Ce mardi 21 juillet les différents partenaires ont signé un accord définitif à Paris, accord sur la base duquel Bolloré prend les rênes du projet. Il fera de Petrolin et de sa société Africarail ce qu’il voudra, sur ce projet. Et ce n’est pas pour rien que le milliardaire français a obligé tout ce monde à aller à Paris, c’est-à-dire, sous le regard de l’Elysée. Il veut protéger ses arrières.
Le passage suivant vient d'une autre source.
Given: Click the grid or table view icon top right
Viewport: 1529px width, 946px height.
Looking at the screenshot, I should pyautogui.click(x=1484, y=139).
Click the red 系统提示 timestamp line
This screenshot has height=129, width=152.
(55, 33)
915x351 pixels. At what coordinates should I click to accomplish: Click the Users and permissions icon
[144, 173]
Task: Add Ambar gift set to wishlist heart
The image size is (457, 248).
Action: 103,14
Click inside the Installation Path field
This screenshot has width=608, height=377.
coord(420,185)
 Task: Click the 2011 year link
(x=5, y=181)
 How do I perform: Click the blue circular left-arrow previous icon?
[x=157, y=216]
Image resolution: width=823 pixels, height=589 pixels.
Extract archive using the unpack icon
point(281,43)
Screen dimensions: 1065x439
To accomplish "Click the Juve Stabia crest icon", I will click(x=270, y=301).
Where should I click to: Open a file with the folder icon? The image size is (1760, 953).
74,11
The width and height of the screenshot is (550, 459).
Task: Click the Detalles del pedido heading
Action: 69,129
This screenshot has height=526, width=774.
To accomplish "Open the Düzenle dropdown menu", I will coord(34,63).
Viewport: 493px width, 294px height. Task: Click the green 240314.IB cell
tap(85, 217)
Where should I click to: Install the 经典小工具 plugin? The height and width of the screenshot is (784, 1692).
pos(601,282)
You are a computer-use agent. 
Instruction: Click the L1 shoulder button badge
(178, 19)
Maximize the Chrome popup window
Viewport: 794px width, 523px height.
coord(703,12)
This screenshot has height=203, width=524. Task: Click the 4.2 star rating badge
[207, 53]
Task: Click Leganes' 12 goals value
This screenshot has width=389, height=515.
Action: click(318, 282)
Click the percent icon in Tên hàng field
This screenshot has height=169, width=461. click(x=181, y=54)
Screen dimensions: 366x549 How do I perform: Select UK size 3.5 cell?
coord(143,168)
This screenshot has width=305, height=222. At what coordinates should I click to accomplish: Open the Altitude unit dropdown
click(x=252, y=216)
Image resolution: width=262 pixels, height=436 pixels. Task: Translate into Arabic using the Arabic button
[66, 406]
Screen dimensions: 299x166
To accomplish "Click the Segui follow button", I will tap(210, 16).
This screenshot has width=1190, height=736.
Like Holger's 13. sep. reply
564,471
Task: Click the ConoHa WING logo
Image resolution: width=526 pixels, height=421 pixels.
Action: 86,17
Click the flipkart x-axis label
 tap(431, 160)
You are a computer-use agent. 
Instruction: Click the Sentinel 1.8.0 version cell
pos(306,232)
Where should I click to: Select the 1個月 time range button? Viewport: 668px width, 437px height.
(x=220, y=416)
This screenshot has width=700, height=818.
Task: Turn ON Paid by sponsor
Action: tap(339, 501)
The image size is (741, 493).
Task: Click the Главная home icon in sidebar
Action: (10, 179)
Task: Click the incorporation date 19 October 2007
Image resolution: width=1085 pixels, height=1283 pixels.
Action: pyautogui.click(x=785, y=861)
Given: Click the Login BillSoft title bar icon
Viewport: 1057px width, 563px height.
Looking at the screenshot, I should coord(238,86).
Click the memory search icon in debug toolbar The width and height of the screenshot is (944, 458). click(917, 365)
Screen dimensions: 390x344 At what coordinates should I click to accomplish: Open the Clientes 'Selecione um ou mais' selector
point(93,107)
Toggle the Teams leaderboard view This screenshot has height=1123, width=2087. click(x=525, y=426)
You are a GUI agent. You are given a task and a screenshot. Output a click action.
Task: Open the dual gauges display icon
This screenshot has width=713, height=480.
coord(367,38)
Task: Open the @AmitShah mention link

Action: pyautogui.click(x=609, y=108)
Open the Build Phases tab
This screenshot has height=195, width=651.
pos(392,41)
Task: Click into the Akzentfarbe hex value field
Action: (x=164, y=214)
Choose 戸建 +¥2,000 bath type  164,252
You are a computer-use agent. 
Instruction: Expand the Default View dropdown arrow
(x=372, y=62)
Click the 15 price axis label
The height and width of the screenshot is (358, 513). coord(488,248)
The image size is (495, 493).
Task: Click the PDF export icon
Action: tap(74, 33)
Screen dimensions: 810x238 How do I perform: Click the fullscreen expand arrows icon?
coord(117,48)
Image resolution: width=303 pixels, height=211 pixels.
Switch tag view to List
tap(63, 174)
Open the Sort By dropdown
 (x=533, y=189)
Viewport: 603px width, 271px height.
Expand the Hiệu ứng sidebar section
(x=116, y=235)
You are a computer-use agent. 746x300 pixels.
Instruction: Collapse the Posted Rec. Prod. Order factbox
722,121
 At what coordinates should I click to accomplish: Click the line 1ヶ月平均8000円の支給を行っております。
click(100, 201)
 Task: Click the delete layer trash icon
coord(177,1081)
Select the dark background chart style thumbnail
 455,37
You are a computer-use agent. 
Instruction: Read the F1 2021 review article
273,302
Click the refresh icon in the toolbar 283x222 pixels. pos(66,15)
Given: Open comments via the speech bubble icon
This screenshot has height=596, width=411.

                Entendons-nous bien. Un chef d’Etat qui se comporte avec une telle fourberie vis-à-vis de ses propres citoyens, ne mérite pas notre respect. Pire, il est mille fois blâmable lorsqu’il s’agit d’opérateurs économiques de renom comme Samuel Dossou. Car, en l’espèce, le président de la République est resté derrière Pascal Irénée Koupaki pour pousser le milliardaire béninois à la faute, afin de l’assommer. C’est une leçon de machiavélisme qui vaut son pesant d’or pour tous les opérateurs économiques qui croient pouvoir utiliser les labyrinthes obscurs de la politique pour faire leurs affaires. Si le cas de Patrice Talon ne vous a pas édifié, voici celui de Samuel Dossou.